# EXTRACTED MATERIAL:

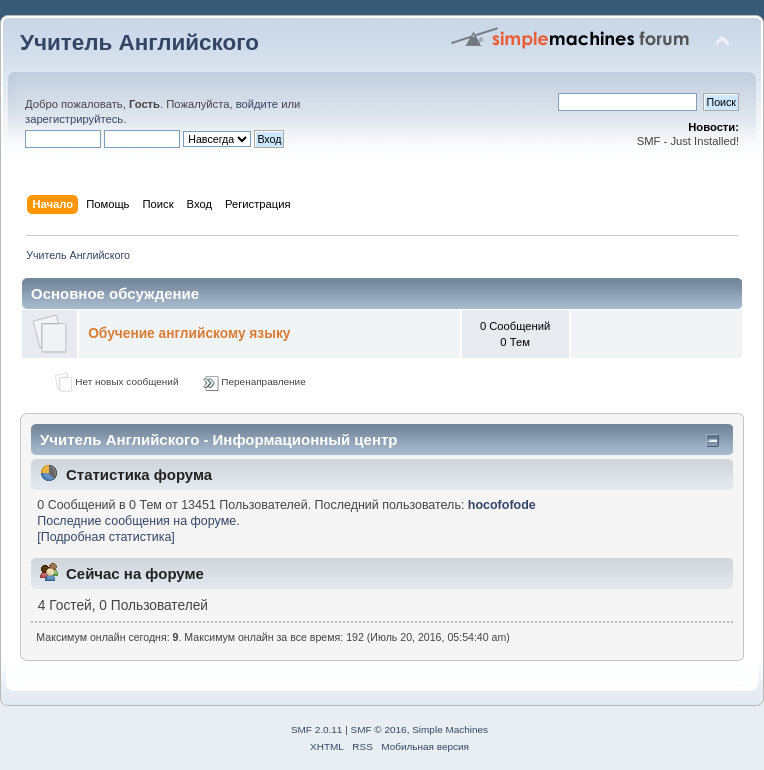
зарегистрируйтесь (74, 119)
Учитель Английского (139, 42)
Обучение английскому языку (189, 333)
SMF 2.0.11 (317, 729)
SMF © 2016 (379, 729)
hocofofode (502, 505)
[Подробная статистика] (106, 537)
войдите (257, 104)
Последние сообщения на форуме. (138, 521)
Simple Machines (450, 729)
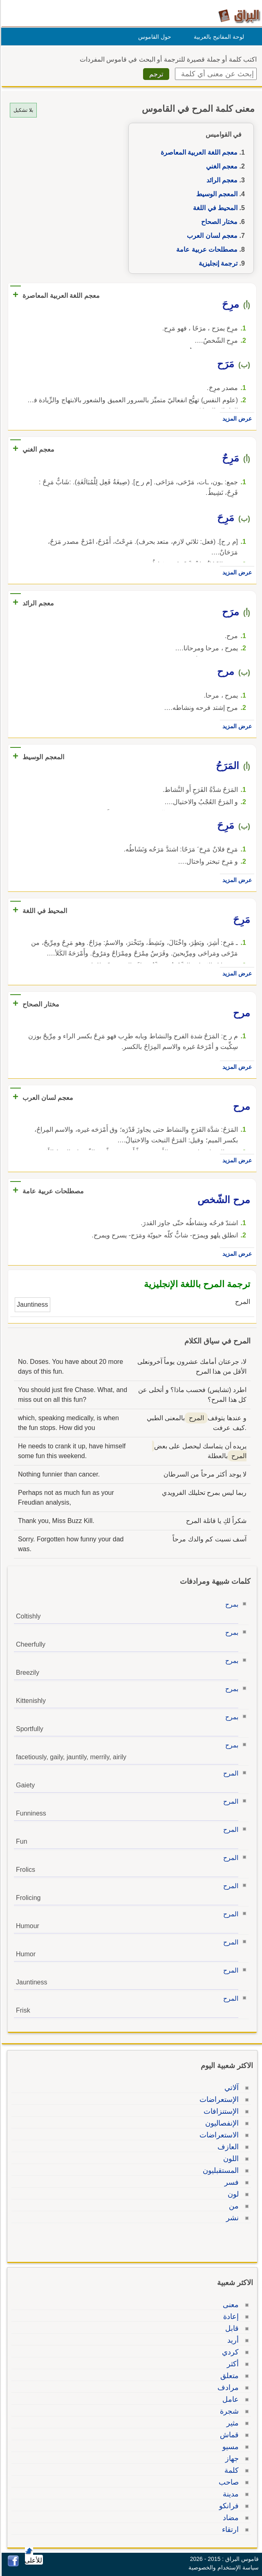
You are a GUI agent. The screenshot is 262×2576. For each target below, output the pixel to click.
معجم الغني (220, 166)
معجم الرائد (220, 180)
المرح (229, 1773)
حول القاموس (153, 36)
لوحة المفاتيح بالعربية (218, 36)
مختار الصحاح (218, 221)
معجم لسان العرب (211, 235)
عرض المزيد (236, 418)
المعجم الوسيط (215, 194)
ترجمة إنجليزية (216, 263)
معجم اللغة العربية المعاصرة (197, 152)
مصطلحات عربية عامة (205, 249)
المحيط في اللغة (214, 207)
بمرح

# REQUIRED WORK:
Identify every line in the records above that contains the string "اللغة", with case counting, and copy each of those lines in full.

# COMPLETED TASK:
معجم اللغة العربية المعاصرة (197, 152)
المحيط في اللغة (214, 207)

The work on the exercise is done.